# EXERCISE GOAL:
Copy the items verbatim, covering the stretch from the line containing "Given: Open the handshake deal taskbar icon" through the end of the items.

# DATA PROVIDED:
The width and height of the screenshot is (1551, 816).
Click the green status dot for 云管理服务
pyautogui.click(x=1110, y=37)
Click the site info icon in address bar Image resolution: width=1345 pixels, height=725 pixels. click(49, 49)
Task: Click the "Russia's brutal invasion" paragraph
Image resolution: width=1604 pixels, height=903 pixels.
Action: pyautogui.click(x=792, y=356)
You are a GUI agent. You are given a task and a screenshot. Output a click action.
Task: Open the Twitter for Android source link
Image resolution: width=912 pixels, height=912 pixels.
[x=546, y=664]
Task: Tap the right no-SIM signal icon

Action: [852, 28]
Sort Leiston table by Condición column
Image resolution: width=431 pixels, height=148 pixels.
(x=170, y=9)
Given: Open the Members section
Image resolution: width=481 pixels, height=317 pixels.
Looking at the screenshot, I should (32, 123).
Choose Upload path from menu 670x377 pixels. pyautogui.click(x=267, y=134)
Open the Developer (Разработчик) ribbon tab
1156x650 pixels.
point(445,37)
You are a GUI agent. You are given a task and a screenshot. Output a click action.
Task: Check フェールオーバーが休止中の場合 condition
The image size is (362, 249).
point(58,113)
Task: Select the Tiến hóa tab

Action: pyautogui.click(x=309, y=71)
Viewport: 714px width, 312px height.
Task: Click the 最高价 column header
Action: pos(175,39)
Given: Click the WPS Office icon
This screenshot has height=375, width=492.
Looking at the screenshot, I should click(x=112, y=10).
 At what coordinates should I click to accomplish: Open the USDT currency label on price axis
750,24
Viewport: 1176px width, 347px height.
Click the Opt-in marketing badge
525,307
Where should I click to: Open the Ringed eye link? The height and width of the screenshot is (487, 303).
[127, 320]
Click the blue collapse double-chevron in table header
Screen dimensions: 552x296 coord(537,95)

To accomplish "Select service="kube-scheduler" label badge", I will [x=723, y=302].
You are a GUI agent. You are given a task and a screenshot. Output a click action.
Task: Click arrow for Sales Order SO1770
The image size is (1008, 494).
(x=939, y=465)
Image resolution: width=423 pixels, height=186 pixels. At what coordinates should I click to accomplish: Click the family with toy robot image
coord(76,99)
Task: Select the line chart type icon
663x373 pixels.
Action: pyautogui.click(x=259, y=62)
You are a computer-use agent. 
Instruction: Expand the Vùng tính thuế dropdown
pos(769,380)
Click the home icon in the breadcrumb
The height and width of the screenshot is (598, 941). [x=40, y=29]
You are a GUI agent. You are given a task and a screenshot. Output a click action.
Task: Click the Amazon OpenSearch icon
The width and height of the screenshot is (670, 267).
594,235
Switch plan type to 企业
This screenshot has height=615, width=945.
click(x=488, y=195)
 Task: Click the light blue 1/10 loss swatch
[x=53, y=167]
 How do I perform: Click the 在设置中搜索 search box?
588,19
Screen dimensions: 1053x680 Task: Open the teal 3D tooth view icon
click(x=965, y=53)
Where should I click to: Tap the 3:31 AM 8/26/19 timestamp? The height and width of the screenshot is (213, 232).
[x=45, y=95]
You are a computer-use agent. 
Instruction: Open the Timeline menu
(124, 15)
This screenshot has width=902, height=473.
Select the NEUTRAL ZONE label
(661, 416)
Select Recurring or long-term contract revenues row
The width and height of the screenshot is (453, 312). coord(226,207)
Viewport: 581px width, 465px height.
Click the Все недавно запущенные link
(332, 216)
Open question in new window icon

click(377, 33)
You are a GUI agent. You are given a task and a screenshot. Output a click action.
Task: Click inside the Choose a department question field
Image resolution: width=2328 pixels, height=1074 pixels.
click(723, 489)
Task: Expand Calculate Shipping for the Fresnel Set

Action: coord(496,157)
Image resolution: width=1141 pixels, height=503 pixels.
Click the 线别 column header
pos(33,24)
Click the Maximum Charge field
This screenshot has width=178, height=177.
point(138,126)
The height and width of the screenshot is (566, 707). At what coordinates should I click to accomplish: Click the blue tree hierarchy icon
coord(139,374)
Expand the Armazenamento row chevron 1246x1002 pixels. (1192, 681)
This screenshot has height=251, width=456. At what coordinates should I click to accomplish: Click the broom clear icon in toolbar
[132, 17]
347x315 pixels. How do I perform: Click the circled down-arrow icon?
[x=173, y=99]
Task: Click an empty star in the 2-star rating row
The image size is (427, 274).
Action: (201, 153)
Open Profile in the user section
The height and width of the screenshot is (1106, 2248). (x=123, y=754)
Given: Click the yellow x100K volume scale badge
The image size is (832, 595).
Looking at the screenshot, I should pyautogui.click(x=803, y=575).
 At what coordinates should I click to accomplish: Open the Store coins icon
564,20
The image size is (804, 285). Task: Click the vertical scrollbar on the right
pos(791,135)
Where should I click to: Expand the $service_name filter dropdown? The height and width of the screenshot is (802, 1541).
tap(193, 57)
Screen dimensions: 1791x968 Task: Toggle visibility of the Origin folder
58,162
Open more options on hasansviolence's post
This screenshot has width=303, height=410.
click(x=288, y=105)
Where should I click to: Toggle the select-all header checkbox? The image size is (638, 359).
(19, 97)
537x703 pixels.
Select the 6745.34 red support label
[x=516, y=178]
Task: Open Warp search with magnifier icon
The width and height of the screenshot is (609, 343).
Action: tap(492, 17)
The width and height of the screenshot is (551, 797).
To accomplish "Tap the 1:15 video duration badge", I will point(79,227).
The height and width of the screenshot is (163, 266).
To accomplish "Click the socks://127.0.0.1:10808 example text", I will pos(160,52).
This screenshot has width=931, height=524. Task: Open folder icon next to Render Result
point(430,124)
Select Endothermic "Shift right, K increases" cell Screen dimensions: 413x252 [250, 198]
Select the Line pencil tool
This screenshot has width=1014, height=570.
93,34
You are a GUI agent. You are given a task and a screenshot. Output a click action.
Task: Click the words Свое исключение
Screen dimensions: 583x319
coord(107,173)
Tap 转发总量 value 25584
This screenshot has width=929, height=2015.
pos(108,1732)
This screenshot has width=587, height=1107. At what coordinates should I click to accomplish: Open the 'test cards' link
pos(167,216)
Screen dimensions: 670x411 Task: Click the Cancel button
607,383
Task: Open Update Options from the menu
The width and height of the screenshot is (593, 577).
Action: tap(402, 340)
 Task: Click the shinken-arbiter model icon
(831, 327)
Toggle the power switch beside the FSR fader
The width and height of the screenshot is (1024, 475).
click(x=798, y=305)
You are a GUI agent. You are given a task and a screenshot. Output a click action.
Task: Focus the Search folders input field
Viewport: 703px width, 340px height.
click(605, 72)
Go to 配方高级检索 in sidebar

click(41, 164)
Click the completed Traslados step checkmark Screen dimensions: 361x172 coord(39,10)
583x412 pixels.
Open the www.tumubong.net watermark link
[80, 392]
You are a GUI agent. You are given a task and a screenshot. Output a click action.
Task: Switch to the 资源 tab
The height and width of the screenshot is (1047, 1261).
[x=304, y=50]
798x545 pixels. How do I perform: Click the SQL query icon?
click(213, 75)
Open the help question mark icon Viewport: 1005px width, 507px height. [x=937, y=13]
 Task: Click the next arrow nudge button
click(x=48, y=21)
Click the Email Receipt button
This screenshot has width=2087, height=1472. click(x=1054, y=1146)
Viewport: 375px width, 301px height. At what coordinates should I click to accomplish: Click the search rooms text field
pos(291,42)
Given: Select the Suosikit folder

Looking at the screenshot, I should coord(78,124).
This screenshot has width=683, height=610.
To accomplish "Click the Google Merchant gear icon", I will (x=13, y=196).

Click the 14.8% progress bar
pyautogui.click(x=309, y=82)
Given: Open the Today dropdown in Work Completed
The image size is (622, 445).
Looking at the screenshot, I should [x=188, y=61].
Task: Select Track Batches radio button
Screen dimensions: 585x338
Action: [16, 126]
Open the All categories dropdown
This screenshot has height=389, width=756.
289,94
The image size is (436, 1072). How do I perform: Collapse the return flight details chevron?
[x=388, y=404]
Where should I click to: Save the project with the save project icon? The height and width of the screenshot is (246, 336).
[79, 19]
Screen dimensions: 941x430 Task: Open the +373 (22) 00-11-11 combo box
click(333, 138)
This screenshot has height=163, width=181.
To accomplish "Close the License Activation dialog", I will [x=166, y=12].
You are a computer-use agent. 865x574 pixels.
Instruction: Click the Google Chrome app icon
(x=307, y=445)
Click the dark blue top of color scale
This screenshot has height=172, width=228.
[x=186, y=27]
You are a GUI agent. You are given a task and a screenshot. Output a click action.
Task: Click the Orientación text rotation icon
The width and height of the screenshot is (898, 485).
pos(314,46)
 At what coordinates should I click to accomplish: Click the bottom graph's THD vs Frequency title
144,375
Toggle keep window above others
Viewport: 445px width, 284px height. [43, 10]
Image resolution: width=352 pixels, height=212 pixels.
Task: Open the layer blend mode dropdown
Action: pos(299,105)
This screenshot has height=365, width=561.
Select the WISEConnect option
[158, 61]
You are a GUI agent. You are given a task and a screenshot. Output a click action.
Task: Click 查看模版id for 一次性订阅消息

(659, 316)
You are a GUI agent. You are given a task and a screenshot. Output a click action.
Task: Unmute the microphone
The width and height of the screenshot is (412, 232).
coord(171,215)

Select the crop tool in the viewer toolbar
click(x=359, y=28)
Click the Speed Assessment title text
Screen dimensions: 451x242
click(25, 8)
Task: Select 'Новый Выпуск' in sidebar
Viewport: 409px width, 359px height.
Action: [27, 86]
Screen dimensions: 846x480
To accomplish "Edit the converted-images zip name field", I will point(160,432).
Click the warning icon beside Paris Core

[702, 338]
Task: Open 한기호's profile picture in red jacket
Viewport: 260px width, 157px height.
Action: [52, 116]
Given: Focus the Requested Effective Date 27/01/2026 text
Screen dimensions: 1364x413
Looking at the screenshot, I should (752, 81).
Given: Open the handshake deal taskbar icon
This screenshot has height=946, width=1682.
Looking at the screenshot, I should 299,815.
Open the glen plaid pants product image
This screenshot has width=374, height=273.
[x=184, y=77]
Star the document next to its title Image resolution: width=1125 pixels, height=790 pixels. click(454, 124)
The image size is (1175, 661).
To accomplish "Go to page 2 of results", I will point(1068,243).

# OUTPUT BELOW:
Given: Open the handshake deal taskbar icon
This screenshot has height=946, width=1682.
Looking at the screenshot, I should 299,815.
Open the glen plaid pants product image
This screenshot has width=374, height=273.
[x=184, y=77]
Star the document next to its title Image resolution: width=1125 pixels, height=790 pixels. click(454, 124)
The image size is (1175, 661).
To accomplish "Go to page 2 of results", I will point(1068,243).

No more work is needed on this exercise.